▶ [Short exercise] Reproduce all of the material below, swapping "screenshot" for "screen capture" and leaving everything else unchanged. Omit the pictures from your answer.

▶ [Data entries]
+ + + +

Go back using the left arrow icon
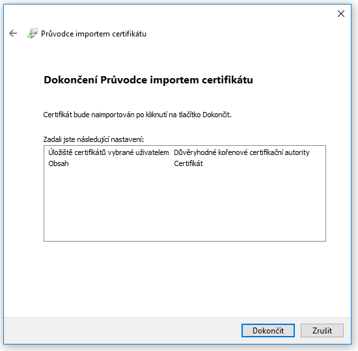Viewport: 358px width, 351px height. point(13,33)
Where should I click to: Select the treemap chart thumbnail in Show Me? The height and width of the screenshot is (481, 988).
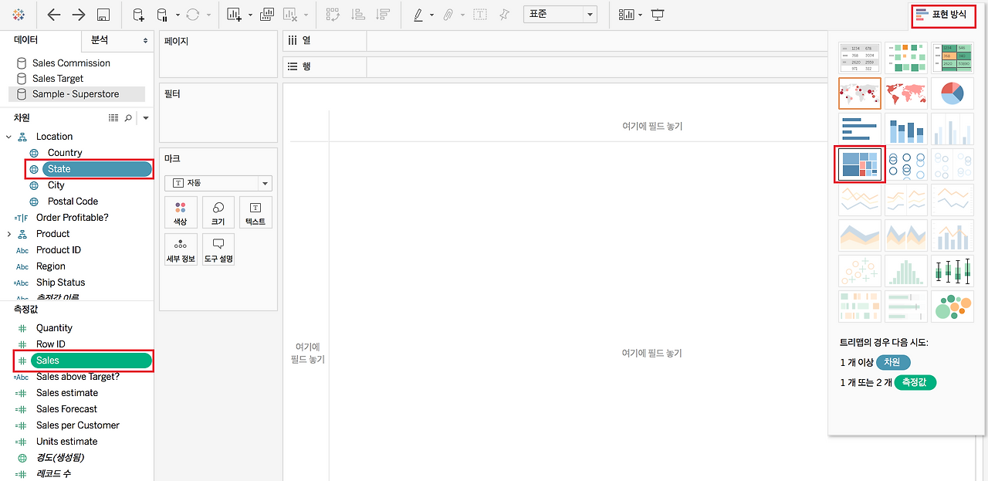859,164
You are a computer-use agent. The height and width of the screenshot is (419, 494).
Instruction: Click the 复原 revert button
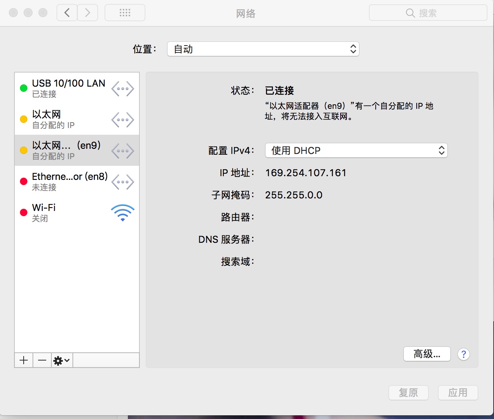tap(408, 393)
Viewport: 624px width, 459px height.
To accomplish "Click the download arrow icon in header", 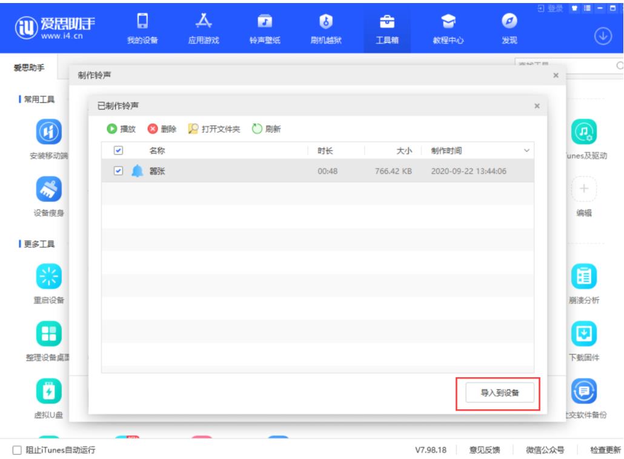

+ + + +

▶ [Exercise response]
Go back using the left arrow icon
Viewport: 358px width, 351px height. point(13,33)
Where should I click to: Select the treemap chart thumbnail in Show Me? The height and width of the screen capture is (481, 988).
859,164
You are a computer-use agent. The height and width of the screen capture is (419, 494).
Instruction: Click the 复原 revert button
tap(408, 393)
Viewport: 624px width, 459px height.
To accomplish "Click the download arrow icon in header", 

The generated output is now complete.